[ 
https://issues.apache.org/jira/browse/CASSANDRA-4261?page=com.atlassian.jira.plugin.system.issuetabpanels:comment-tabpanel&focusedCommentId=13456871#comment-13456871
 ] 

Matt Blair commented on CASSANDRA-4261:
---------------------------------------

So now that CASSANDRA-1123 has been resolved, will this get merged in time for 
1.2?
                
> [patch] Support consistency-latency prediction in nodetool
> ----------------------------------------------------------
>
>                 Key: CASSANDRA-4261
>                 URL: https://issues.apache.org/jira/browse/CASSANDRA-4261
>             Project: Cassandra
>          Issue Type: New Feature
>          Components: Tools
>    Affects Versions: 1.2.0 beta 1
>            Reporter: Peter Bailis
>         Attachments: demo-pbs-v3.sh, pbs-nodetool-v3.patch
>
>
> h3. Introduction
> Cassandra supports a variety of replication configurations: ReplicationFactor 
> is set per-ColumnFamily and ConsistencyLevel is set per-request. Setting 
> {{ConsistencyLevel}} to {{QUORUM}} for reads and writes ensures strong 
> consistency, but {{QUORUM}} is often slower than {{ONE}}, {{TWO}}, or 
> {{THREE}}. What should users choose?
> This patch provides a latency-consistency analysis within {{nodetool}}. Users 
> can accurately predict Cassandra's behavior in their production environments 
> without interfering with performance.
> What's the probability that we'll read a write t seconds after it completes? 

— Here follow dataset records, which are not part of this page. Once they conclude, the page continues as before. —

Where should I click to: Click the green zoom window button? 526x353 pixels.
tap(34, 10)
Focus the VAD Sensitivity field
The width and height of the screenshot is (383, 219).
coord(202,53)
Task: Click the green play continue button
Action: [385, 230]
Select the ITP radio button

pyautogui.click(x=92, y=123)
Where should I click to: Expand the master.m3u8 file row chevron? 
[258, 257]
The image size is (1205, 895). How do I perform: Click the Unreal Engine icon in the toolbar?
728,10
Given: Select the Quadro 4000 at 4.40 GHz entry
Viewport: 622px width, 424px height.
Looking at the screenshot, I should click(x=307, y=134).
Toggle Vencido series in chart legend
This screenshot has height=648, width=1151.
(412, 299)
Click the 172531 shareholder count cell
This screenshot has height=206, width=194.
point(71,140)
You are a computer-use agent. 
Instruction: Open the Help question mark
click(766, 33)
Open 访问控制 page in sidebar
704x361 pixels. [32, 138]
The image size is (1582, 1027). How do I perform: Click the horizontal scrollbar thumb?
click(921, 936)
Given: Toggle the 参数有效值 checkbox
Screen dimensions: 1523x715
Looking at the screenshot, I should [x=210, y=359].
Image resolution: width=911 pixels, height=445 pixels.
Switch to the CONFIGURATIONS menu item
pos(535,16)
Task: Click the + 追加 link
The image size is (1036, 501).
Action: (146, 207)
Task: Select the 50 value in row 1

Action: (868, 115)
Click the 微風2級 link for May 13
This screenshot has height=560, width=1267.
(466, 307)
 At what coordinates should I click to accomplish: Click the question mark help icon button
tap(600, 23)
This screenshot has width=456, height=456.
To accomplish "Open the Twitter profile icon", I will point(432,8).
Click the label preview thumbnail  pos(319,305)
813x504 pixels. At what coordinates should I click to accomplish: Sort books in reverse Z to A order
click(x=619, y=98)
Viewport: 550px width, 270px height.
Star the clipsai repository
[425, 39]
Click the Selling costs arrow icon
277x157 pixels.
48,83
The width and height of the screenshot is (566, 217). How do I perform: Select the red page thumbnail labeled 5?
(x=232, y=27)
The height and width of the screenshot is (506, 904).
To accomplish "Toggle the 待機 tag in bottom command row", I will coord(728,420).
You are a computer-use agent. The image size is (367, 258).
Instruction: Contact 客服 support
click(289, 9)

> What about reading one of the last k writes? This patch provides answers via 
> {{nodetool predictconsistency}}:
> {{nodetool predictconsistency ReplicationFactor TimeAfterWrite Versions}}
> \\ \\
> {code:title=Example output|borderStyle=solid}
> //N == ReplicationFactor
> //R == read ConsistencyLevel
> //W == write ConsistencyLevel
> user@test:$ nodetool predictconsistency 3 100 1
> Performing consistency prediction
> 100ms after a given write, with maximum version staleness of k=1
> N=3, R=1, W=1
> Probability of consistent reads: 0.678900
> Average read latency: 5.377900ms (99.900th %ile 40ms)
> Average write latency: 36.971298ms (99.900th %ile 294ms)
> N=3, R=1, W=2
> Probability of consistent reads: 0.791600
> Average read latency: 5.372500ms (99.900th %ile 39ms)
> Average write latency: 303.630890ms (99.900th %ile 357ms)
> N=3, R=1, W=3
> Probability of consistent reads: 1.000000
> Average read latency: 5.426600ms (99.900th %ile 42ms)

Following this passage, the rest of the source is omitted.